What is Consumption Smoothing
Consumption smoothing tries to describe the ways in which people try to optimize their lifetime standard of living by ensuring a proper balance of spending and saving during the different phases of their life.
Those who overspend and put off saving for retirement to enjoy a higher standard of living often have to work longer or reduce their standard of living in retirement. Those who over save will live a more frugal lifestyle while working to enjoy a better lifestyle while retired. In each case, the overall standard of living is less than optimal.

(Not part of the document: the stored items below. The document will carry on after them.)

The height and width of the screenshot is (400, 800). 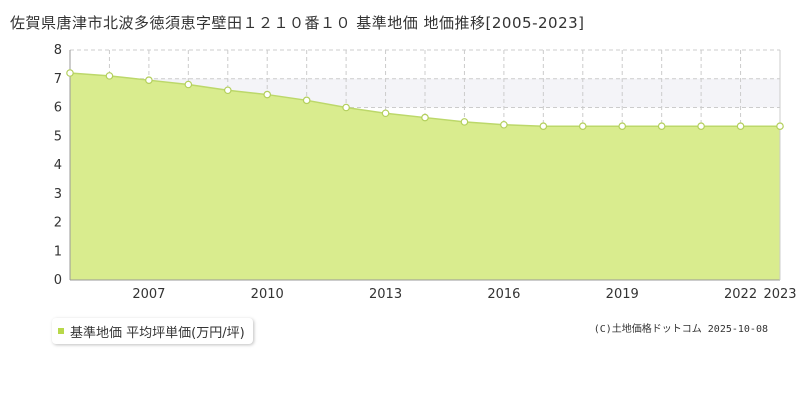 I want to click on y-tick-label: 3, so click(x=58, y=194).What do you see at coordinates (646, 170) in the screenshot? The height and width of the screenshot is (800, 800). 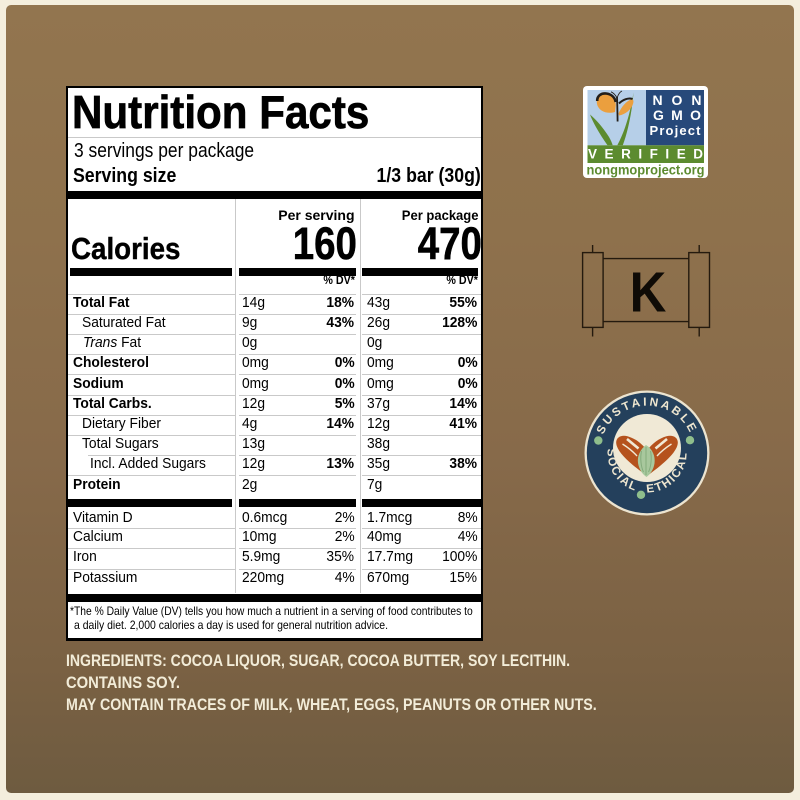 I see `svg-text: nongmoproject.org` at bounding box center [646, 170].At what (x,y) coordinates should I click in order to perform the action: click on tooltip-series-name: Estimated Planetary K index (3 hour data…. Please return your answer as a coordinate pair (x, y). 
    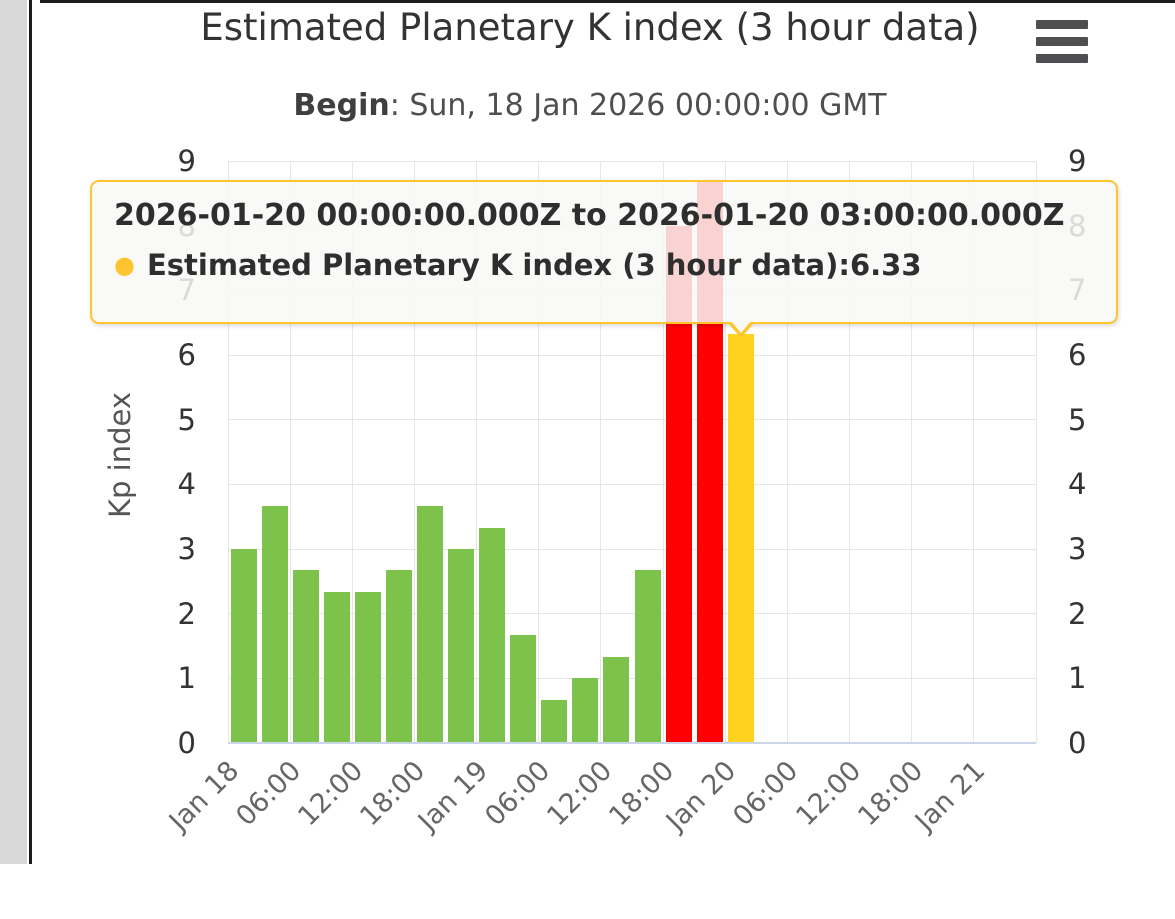
    Looking at the image, I should click on (492, 265).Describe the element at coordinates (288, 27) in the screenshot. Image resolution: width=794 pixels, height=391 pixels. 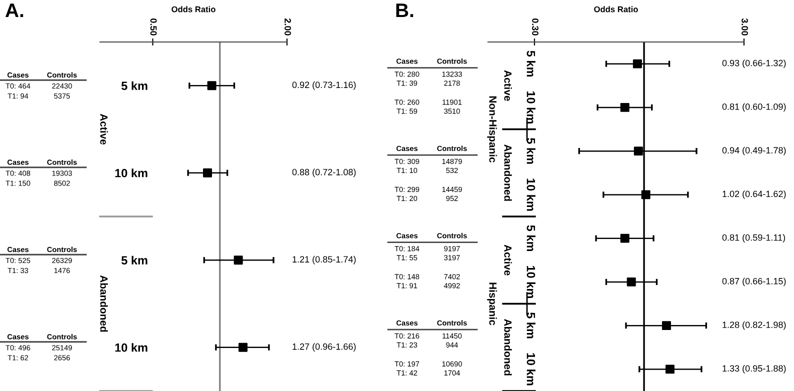
I see `x-tick-label: 2.00` at that location.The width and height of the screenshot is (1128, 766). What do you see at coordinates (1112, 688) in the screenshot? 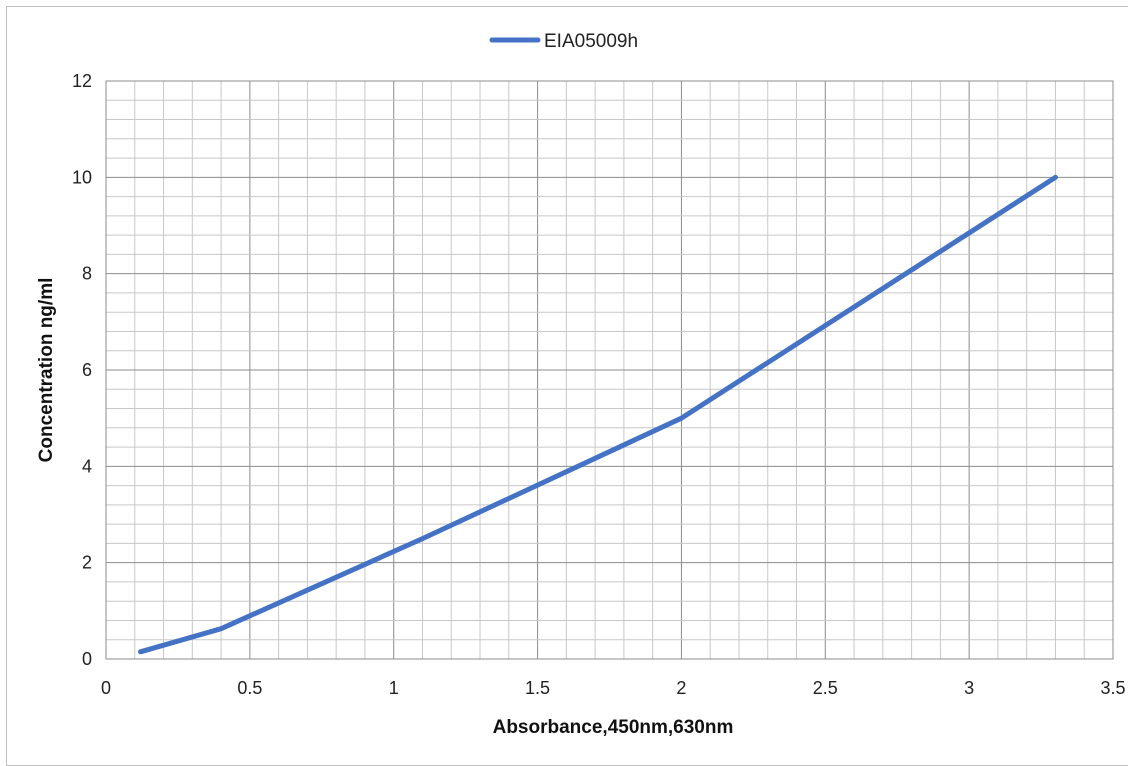
I see `x-tick-label: 3.5` at bounding box center [1112, 688].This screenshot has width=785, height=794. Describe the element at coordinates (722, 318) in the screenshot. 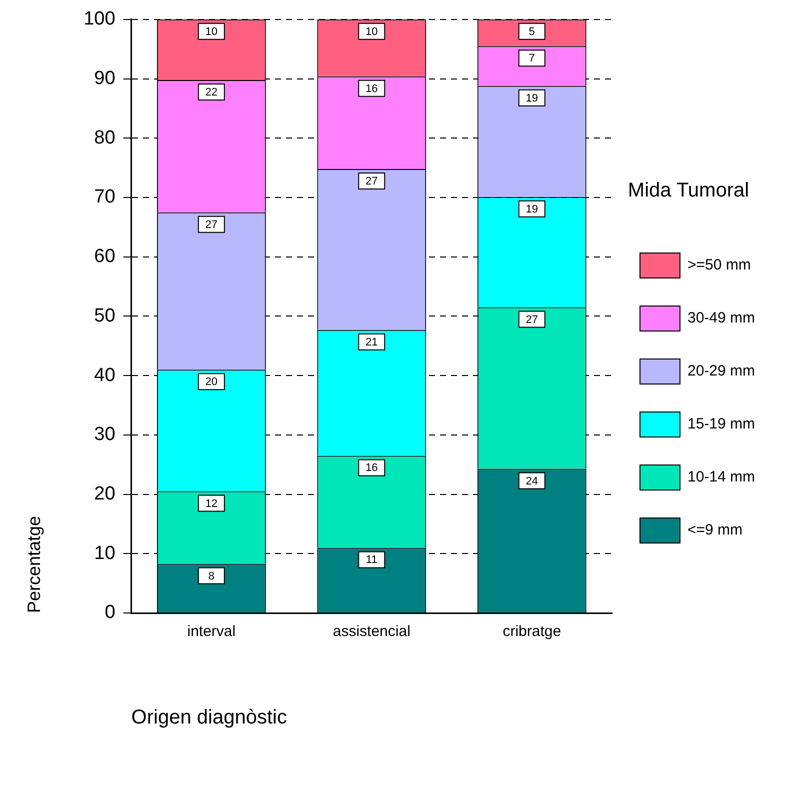

I see `legend-label: 30-49 mm` at that location.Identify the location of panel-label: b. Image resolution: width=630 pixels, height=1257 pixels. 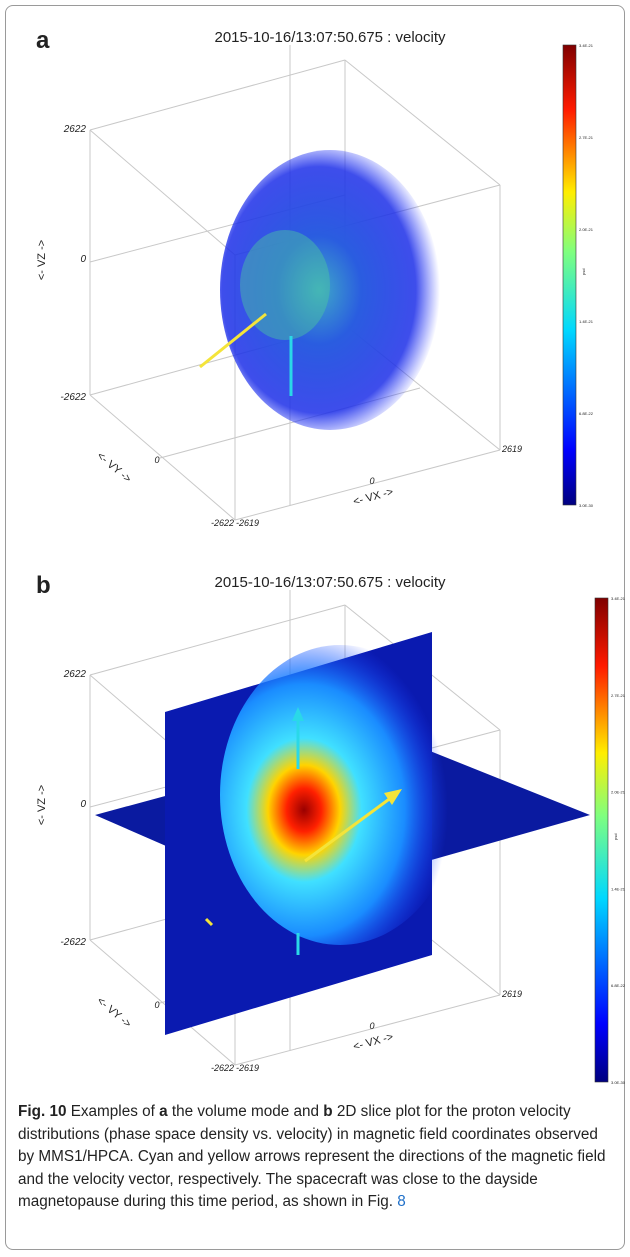
(44, 586).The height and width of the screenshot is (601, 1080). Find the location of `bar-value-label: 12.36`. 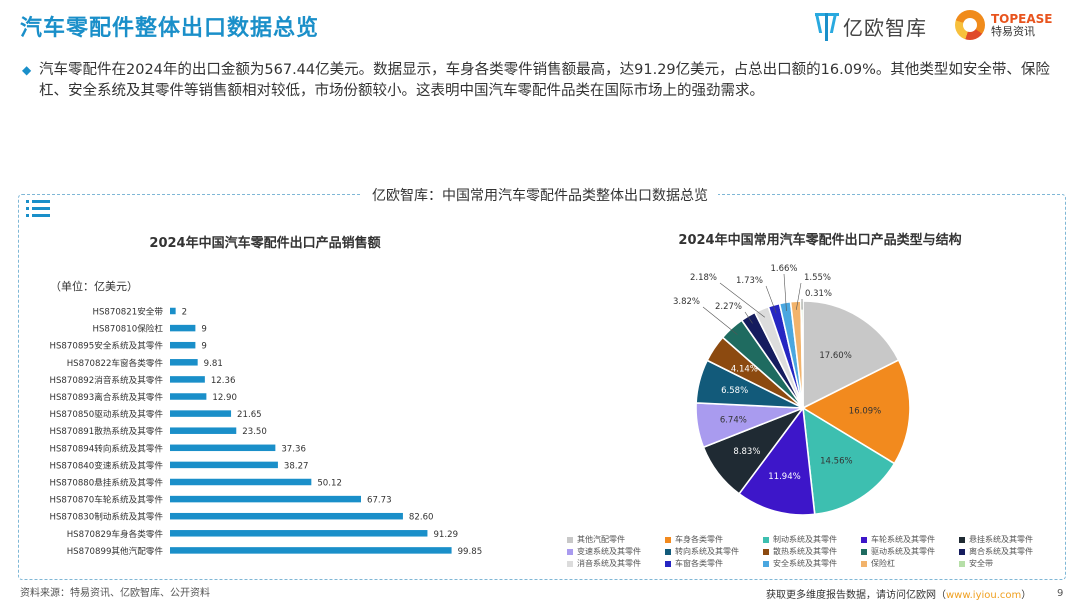

bar-value-label: 12.36 is located at coordinates (224, 381).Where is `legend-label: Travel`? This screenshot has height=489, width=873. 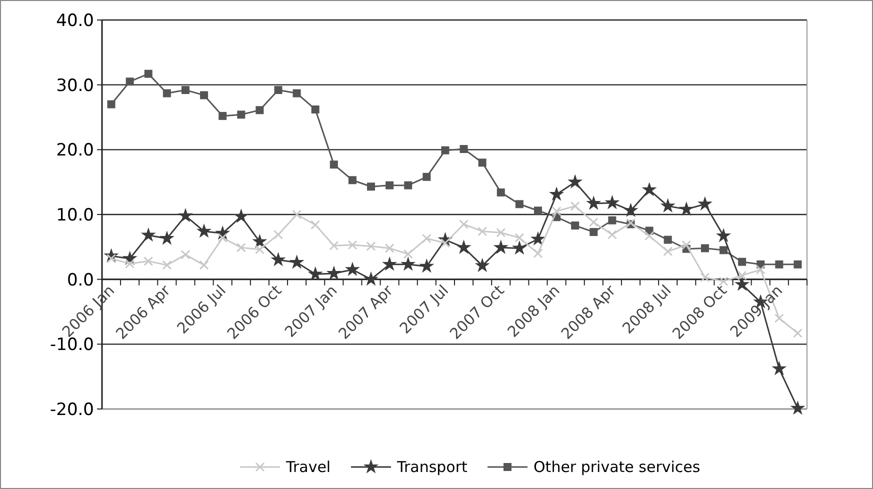
legend-label: Travel is located at coordinates (308, 467).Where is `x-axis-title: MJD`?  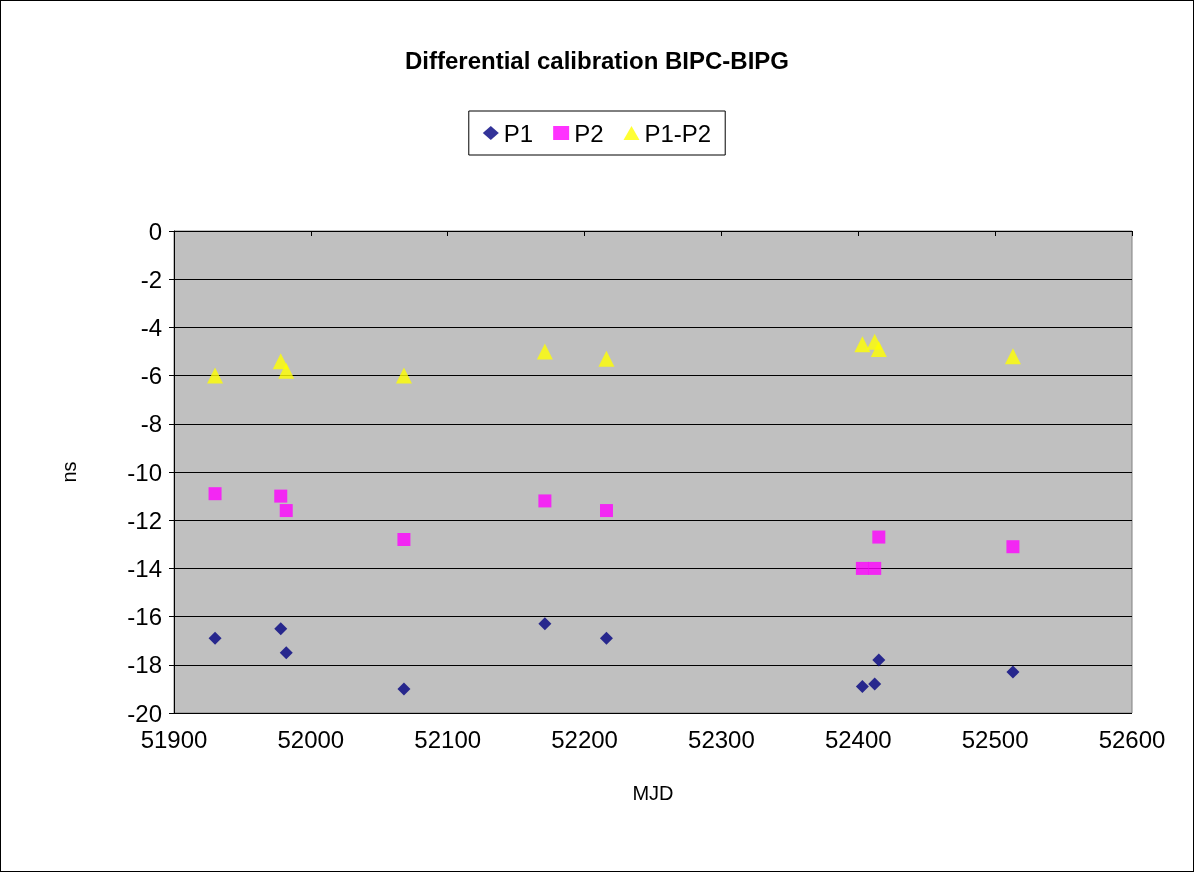
x-axis-title: MJD is located at coordinates (653, 793).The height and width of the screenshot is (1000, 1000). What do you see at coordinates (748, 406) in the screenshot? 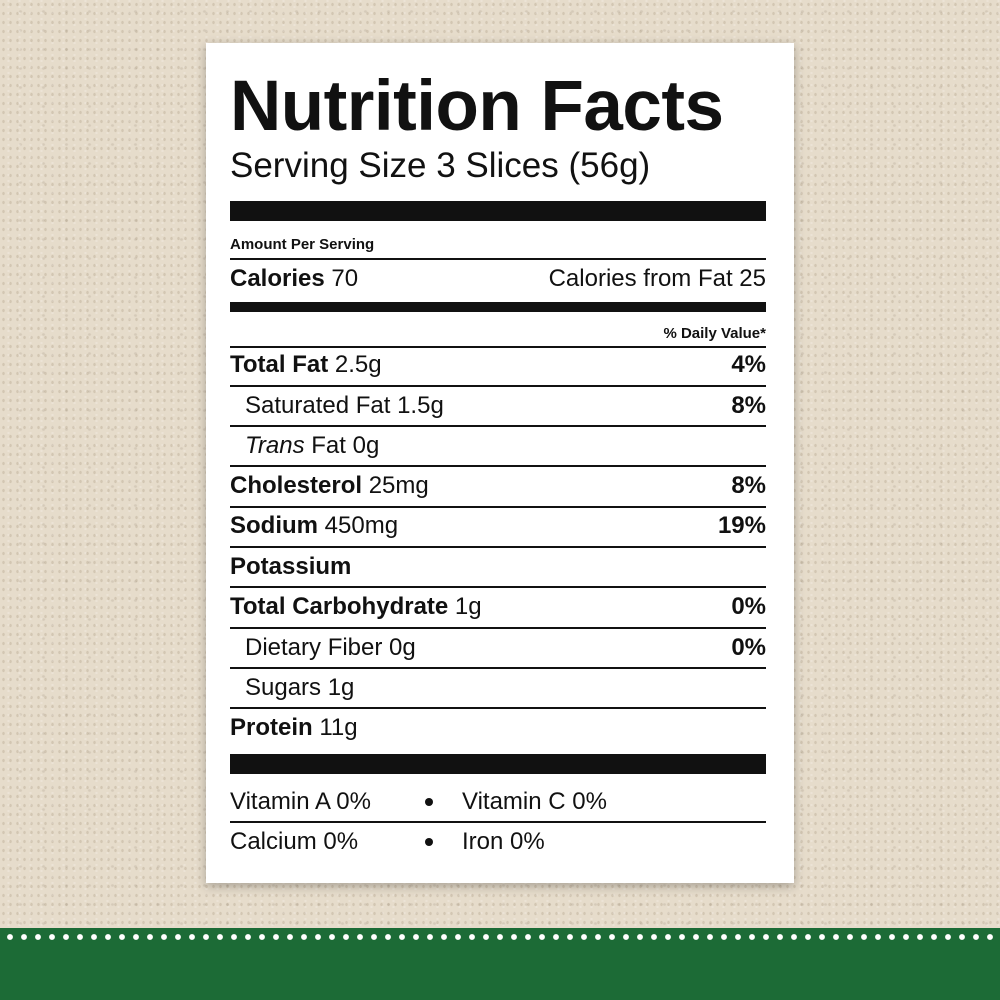
I see `saturated-fat-dv: 8%` at bounding box center [748, 406].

BREAKING DOWN Consumption Smoothing
Saving for retirement is a delicate balancing act. By having a better understanding of the saving and spending requirements to smooth out the standard of living, one can have a higher overall standard of living, at least in theory. But this is easier said than done, and striking this balance is one of the major challenges of financial planning.
As an economics concept, consumption smoothing captures the desire of people to have a stable path of consumption. This invites a number of related areas of study, such as behavioral economics, psychology and even anthropology.
Humans dislike and go to great lengths to eliminate uncertainty in their day to day lives. Consumption smoothing is an economics attempt to identify how they go about this, from the angle of consumption (spending) patterns.
Consumption smoothing has some validity in the short-run, but the long-term predictive value is mixed. Because it is hard to anticipate future events, such as a change in income (be it a raise or loss of employment), the tax code or unforeseen tragic events (loss of a loved one), it's even harder to predict future consumption patterns.
It is common to take mental shortcuts, especially when faced with a lot of data, which makes anticipating their next moves challenging. As a model of consumption desire, consumption smoothing continues to adapt and refine its methodologies to meet the changing nature of spending patterns. For instance, since the early 80s, Americans have steadily increased healthcare spending as a percentage of GDP, while consumption of food-related items has remained flat, relatively. Consumption smoothing would seek to describe these changes in spending in economic terms.